[TASK INPUTS — start]
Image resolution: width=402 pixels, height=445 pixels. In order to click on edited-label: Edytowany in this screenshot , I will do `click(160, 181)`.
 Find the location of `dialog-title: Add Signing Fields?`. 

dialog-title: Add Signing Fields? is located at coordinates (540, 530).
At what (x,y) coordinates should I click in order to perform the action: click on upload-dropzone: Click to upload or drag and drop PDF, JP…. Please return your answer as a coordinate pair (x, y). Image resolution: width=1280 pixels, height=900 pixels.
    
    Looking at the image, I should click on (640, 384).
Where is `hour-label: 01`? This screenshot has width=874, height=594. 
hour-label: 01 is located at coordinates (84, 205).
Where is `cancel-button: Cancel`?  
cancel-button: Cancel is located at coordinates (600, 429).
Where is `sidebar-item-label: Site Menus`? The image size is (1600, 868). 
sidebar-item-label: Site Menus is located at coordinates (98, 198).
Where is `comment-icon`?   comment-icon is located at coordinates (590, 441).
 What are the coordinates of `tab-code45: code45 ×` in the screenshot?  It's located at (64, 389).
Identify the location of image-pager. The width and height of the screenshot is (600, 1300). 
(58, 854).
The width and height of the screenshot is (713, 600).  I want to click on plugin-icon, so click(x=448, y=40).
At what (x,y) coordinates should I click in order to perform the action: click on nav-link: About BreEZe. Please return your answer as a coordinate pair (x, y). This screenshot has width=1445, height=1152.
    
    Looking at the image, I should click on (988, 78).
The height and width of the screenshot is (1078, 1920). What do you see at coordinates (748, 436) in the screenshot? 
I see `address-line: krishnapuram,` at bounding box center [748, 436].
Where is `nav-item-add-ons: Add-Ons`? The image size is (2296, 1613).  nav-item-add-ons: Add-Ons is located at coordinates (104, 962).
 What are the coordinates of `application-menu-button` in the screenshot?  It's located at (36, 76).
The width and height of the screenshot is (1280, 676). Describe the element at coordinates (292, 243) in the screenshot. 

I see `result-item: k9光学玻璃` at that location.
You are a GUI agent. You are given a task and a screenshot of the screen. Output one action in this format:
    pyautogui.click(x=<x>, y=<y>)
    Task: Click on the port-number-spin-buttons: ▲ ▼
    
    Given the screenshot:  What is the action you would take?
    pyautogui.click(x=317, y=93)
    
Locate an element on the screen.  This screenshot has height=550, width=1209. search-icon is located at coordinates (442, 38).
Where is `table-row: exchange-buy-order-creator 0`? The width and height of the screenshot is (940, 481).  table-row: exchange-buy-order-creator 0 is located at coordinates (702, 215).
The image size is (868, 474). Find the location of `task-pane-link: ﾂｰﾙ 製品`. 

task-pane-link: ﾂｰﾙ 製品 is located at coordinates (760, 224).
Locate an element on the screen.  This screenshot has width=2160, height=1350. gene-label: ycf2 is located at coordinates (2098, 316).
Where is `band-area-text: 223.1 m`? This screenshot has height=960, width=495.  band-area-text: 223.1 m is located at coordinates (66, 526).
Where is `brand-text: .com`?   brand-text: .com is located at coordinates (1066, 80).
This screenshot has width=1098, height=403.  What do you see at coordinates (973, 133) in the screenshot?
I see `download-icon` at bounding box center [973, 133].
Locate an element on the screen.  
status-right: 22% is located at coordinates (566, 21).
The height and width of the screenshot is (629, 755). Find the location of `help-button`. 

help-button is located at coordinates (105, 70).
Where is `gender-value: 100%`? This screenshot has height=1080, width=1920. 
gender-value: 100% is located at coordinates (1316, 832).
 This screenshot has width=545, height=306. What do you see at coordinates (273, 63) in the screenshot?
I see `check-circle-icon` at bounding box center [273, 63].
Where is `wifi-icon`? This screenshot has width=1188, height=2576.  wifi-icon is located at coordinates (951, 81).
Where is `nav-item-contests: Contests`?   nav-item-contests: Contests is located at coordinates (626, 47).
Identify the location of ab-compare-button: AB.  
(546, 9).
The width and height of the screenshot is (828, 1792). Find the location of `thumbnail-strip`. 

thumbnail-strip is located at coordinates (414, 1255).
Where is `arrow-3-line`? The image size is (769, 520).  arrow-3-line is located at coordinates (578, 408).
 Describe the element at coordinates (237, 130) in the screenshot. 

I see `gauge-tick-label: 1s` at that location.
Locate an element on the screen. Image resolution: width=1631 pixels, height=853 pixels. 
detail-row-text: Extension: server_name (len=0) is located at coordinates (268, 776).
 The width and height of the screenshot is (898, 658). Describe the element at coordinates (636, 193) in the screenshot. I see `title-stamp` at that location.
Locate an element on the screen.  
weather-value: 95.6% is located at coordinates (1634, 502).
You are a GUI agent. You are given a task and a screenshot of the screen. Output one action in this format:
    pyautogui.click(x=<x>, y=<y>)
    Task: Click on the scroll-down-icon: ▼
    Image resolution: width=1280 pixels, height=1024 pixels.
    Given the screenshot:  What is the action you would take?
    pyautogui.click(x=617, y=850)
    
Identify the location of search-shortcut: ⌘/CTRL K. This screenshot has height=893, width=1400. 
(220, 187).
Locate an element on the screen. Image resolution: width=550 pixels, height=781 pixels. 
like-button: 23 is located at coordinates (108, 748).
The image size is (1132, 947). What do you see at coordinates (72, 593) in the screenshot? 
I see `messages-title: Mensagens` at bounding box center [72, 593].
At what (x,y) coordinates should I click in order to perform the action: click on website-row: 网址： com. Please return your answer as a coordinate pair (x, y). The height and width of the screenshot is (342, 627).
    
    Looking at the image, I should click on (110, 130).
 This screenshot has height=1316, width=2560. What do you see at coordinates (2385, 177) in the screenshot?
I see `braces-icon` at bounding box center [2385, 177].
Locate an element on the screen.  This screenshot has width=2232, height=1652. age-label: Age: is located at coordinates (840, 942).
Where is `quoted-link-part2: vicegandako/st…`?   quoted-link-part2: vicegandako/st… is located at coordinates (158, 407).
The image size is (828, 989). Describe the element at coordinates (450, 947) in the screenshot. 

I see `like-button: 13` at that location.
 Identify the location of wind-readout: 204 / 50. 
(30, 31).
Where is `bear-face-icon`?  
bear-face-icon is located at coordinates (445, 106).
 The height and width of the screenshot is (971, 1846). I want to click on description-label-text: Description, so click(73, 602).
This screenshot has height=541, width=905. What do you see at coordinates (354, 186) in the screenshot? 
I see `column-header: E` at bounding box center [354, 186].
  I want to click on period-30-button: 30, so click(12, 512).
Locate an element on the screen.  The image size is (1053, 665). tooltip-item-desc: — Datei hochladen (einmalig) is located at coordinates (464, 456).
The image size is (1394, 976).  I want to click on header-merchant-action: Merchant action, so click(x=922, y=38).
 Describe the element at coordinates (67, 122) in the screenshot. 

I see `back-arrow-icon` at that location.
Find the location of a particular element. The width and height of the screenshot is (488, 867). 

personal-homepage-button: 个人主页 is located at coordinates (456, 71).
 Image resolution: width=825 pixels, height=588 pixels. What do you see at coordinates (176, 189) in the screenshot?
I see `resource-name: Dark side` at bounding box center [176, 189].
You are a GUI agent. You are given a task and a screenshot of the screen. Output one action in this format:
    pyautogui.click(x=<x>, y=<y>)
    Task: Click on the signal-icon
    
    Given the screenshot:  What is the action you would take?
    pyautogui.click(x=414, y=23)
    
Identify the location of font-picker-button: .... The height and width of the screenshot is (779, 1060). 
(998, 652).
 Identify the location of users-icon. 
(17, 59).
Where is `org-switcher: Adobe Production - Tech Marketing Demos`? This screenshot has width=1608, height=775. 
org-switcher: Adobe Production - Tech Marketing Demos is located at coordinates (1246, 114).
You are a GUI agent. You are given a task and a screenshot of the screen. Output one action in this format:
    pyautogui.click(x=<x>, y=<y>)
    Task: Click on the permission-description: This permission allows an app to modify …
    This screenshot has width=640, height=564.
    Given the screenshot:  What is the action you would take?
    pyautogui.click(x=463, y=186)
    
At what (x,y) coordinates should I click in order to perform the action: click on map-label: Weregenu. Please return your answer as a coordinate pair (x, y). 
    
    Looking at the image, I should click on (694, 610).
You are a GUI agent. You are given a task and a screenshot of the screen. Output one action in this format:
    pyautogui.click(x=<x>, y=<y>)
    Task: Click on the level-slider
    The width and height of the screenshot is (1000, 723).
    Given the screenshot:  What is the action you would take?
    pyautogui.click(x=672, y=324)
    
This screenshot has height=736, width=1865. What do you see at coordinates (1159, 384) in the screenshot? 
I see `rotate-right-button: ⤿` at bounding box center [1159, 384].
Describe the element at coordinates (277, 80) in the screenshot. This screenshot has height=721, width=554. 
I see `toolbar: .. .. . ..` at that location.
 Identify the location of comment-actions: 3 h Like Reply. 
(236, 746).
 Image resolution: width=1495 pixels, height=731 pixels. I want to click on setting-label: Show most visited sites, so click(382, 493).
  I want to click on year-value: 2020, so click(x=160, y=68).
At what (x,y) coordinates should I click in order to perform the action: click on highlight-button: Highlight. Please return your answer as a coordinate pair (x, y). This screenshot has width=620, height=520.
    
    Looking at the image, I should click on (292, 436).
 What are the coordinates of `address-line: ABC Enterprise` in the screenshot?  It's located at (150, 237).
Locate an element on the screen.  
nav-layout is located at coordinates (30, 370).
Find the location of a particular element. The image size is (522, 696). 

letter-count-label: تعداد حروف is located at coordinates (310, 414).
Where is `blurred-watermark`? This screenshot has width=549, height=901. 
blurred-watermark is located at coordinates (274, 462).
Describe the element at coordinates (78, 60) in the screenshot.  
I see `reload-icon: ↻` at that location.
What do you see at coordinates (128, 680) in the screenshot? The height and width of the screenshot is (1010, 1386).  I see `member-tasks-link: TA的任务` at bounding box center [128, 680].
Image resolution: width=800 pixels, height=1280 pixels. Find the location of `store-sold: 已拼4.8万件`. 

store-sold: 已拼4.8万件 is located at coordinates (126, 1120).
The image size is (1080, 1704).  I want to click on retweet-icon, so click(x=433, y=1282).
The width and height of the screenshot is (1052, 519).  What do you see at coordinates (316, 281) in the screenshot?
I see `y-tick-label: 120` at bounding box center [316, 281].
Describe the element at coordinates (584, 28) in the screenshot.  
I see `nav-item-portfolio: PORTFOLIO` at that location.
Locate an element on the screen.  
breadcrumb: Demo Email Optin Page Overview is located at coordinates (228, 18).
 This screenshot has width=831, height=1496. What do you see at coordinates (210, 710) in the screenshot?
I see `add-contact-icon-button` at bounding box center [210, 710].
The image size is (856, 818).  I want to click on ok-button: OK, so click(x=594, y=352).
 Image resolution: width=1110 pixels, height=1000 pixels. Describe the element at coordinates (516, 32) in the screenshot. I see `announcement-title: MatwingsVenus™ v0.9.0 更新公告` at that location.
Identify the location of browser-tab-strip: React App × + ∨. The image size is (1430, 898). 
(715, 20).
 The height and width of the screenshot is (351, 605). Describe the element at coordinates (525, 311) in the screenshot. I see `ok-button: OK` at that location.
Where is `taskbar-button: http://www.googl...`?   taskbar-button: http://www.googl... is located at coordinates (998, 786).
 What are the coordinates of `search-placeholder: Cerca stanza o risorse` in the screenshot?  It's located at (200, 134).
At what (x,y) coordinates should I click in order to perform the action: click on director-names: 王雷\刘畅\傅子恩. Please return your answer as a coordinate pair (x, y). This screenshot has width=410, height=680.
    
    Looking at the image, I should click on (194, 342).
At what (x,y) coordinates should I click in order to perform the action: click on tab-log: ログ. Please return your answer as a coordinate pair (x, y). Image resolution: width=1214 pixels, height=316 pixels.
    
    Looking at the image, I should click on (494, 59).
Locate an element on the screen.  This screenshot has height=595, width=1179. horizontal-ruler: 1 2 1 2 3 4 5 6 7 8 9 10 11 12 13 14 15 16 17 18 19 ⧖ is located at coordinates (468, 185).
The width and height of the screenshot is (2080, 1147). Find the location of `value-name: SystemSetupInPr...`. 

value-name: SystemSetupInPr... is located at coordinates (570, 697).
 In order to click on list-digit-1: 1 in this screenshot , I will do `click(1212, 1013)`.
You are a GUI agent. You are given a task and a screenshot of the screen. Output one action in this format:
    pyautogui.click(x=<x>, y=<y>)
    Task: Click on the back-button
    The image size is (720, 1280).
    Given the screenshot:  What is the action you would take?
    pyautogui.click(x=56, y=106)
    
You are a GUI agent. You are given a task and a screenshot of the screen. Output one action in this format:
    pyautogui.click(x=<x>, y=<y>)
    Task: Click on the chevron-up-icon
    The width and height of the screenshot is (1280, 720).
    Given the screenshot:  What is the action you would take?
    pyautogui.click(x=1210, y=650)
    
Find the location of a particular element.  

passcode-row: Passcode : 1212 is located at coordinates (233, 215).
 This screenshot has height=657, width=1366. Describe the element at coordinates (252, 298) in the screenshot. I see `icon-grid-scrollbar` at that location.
[TASK INPUTS — finish]
- **EXERCISE REQUIREMENTS**
Retype the data from the line containing "The width and height of the screenshot is (1280, 676)." through the line containing "coordinates (702, 215).", including both of those lines, with no changes.

- **ANSWER SPACE**
The width and height of the screenshot is (1280, 676). Describe the element at coordinates (292, 243) in the screenshot. 

I see `result-item: k9光学玻璃` at that location.
You are a GUI agent. You are given a task and a screenshot of the screen. Output one action in this format:
    pyautogui.click(x=<x>, y=<y>)
    Task: Click on the port-number-spin-buttons: ▲ ▼
    
    Given the screenshot:  What is the action you would take?
    pyautogui.click(x=317, y=93)
    
Locate an element on the screen.  This screenshot has height=550, width=1209. search-icon is located at coordinates (442, 38).
Where is `table-row: exchange-buy-order-creator 0`? The width and height of the screenshot is (940, 481).  table-row: exchange-buy-order-creator 0 is located at coordinates (702, 215).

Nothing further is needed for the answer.